Publication number: EP1052604B1
Application number: EP00302279A
Authority: EP
Inventors: William Rice; Stan Dunbar
Original assignee: NCR International Inc
Current assignee: NCR International Inc
Priority date: 1999-04-24
Filing date: 2000-03-21
Publication date: 2007-04-25
Anticipated expiration: 2020-03-21
Also published as: EP1052604A1; DE60034503T2; DE60034503D1; GB9909404D0; US6434986B1; ES2283273T3

Description

The present invention relates to a method and apparatus for the protection of locks against forcible entry. The invention has particular application in the protection of security locks as found on, for example, safes against attack by drilling.
It is obviously important that locks and in particular lock mechanisms be protected against unauthorised access; such access attempts are often made by force. One field where locks must be secure against such attacks is in the area of self-service terminals (SSTs) used to deposit or dispense valuable media, particularly financial services centres (FSCs) and automated teller machines (ATMs); FSCs and ATMs are nearly always accessible to the public, and are known to contain large amounts of cash.
A conventional ATM contains a safe in which the banknotes to be dispensed by the ATM are stored.

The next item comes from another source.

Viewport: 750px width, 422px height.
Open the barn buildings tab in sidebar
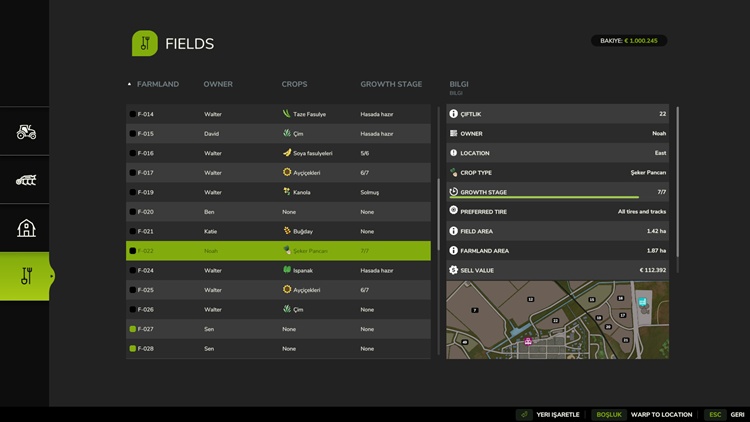pos(27,228)
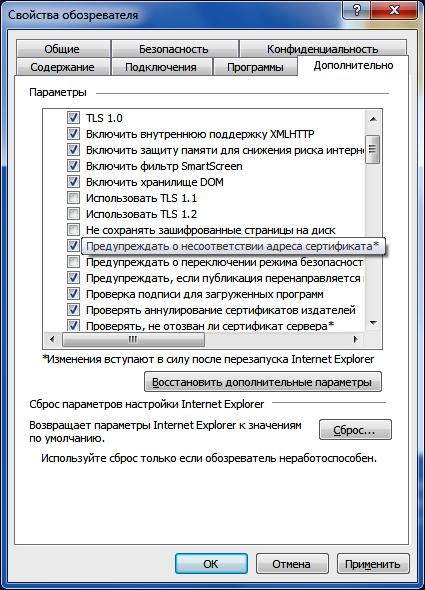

Access to the safe is gained through a door provided with a conventional safe lock, typically a combination lock. The lock mechanism is mounted on the inner face of the safe door and controls the release of a locking bar or bolt which secures the door.
At present, the lock is protected by the provision of what is known as a hard plate; that is, a plate of fully hardened steel mounted in an enclosure between the safe door and the lock mechanism. To open the safe door forcibly without damaging the valuable media within the safe it is necessary to drill through the safe door and the hard plate, typically at a number of locations, to gain access to the lock mechanism, which is then forced to release the locking bar or bolt. A conventional hard plate and a lock fitted with such a hard plate are shown in Figures 1 and 2 of the accompanying drawings.
Existing hard plates are capable of withstanding a drilling attack from carbide tipped drills for at least 10 minutes. However, drilling technology is constantly improving and recently developed solid carbide drills, although very brittle, are able to penetrate existing hard plates in a relatively short period.
A further problem with existing hard plates that has been identified by the applicants is that, once a hard plate is freed from its support on the lock spindle, which may be achieved by hammering the spindle into the safe, the hard plate may be pushed to the rear of the hard plate enclosure by the pressure of a drill. The plate comes to rest adjacent the internal lock mechanism, which provides a secure substrate for the drilling operation, and thus facilitates breach of the lock.
Provision of ever-harder and more drill-resistant hard plates is technically feasible. However, the cost of such materials would add disproportionally to the manufacturing costs of an ATM, the safe already being one of the most expensive single elements of a typical ATM.
It is among the objects of embodiments of the present invention to alleviate or obviate these and other problems of existing lock security features.
According to the present invention there is provided a secure container comprising:

an external wall including a door; and
a lock for securing the door, the lock comprising a lock mechanism located internally of the wall and a plate mounted between the wall and the lock mechanism, the plate being tiltable in response to applied pressure.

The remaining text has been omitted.